Logen squinted up at the sky, slowly getting lighter. “Looks like good weather today. Good weather for armour, and swords, and men walking shoulder to shoulder. Good weather to try and finish us. Wouldn’t be surprised if he sends the Carls today.”
“Nor me.”
“His best,” said Logen, “from way back. Wouldn’t be surprised to see Whitesides, and Goring, and Pale-as-Snow, and fucking Littlebone and all the rest come strolling up to the gate after breakfast.”
Dow snorted. “His best? Right crowd o’ cunts, those.” And he turned his head and spat onto the mud.

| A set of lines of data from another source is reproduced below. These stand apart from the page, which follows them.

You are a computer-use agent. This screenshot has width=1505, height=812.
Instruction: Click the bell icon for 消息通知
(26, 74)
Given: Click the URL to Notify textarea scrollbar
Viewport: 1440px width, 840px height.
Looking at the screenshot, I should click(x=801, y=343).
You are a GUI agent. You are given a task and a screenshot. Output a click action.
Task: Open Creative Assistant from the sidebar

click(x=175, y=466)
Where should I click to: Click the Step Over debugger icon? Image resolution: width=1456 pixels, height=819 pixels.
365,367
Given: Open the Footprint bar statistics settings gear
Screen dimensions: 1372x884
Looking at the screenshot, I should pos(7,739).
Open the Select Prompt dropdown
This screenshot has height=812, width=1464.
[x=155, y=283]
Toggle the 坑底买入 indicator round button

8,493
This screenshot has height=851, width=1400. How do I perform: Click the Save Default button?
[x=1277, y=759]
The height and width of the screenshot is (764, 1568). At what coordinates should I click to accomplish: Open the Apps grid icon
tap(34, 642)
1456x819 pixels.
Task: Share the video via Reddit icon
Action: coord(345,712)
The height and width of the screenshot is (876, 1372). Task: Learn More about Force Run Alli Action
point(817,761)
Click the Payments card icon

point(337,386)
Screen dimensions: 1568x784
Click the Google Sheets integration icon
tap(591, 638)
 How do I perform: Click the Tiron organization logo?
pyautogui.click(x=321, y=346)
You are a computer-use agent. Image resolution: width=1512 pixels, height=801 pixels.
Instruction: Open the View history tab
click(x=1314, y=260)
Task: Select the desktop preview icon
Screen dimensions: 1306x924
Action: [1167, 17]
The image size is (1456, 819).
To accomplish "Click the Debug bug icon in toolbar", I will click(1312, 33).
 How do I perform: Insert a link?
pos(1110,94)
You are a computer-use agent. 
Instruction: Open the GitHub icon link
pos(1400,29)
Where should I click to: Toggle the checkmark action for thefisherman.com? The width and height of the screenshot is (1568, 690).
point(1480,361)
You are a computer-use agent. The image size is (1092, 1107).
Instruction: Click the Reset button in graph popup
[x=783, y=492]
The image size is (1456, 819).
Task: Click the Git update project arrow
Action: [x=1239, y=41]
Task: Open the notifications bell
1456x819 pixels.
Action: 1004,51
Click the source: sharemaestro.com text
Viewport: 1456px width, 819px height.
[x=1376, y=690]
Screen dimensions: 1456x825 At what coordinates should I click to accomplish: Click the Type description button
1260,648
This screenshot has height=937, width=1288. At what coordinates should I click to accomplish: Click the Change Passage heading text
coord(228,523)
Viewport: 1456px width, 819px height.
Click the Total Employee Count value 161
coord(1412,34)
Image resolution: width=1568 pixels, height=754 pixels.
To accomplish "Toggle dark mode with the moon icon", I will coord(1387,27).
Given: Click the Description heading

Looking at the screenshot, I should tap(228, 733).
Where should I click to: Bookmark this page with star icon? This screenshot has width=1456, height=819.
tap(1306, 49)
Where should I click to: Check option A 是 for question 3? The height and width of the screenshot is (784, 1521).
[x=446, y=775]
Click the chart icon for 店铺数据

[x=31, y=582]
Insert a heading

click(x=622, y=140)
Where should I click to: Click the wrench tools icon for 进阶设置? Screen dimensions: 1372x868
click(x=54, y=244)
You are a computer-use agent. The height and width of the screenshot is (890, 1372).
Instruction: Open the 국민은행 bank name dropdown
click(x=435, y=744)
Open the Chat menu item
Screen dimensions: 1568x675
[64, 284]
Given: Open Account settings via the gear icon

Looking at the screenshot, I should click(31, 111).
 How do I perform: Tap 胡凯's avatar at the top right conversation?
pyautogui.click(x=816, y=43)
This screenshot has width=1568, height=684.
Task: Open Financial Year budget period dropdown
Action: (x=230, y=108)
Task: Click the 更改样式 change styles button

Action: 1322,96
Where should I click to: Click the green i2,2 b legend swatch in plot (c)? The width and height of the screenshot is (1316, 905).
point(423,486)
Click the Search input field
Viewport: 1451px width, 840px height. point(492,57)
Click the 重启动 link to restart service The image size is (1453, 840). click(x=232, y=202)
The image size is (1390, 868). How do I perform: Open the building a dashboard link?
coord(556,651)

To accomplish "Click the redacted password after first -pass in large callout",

“You’ll get no argument from me.”
“That so? Didn’t you fight alongside ’em, all those hard and bloody years?”
“I did. But I can’t say I ever much liked ’em.”
“Well, if it’s any consolation, I doubt they think too much o’ you these days.” Dow gave him a long look. “When did Bethod stop suiting you, eh, Ninefingers?”
Logen stared back at him. “Hard to say. Bit by bit, I reckon. Maybe he got to be more of a bastard as time went on. Or maybe I got to be less of one.”
“Or maybe there ain’t room on one side for two bastards as big as the pair o’ you.”
“Oh, I don’t know.” Logen got up. “You and me work real sweet together.” He stalked away from Dow, thinking about what easy work Malacus Quai, and Ferro Maljinn, and even Jezal dan Luthar had been.
Seven days, and they were all at each other’s throats. All angry, all tired. Seven days. The one consolation was that there couldn’t be many more.
“They’re coming.”
Dogman’s eyes flicked sideways. Like most of the few things Grim said, it hardly needed saying. They could all see it as clearly as the sun rising. Bethod’s Carls were on the move.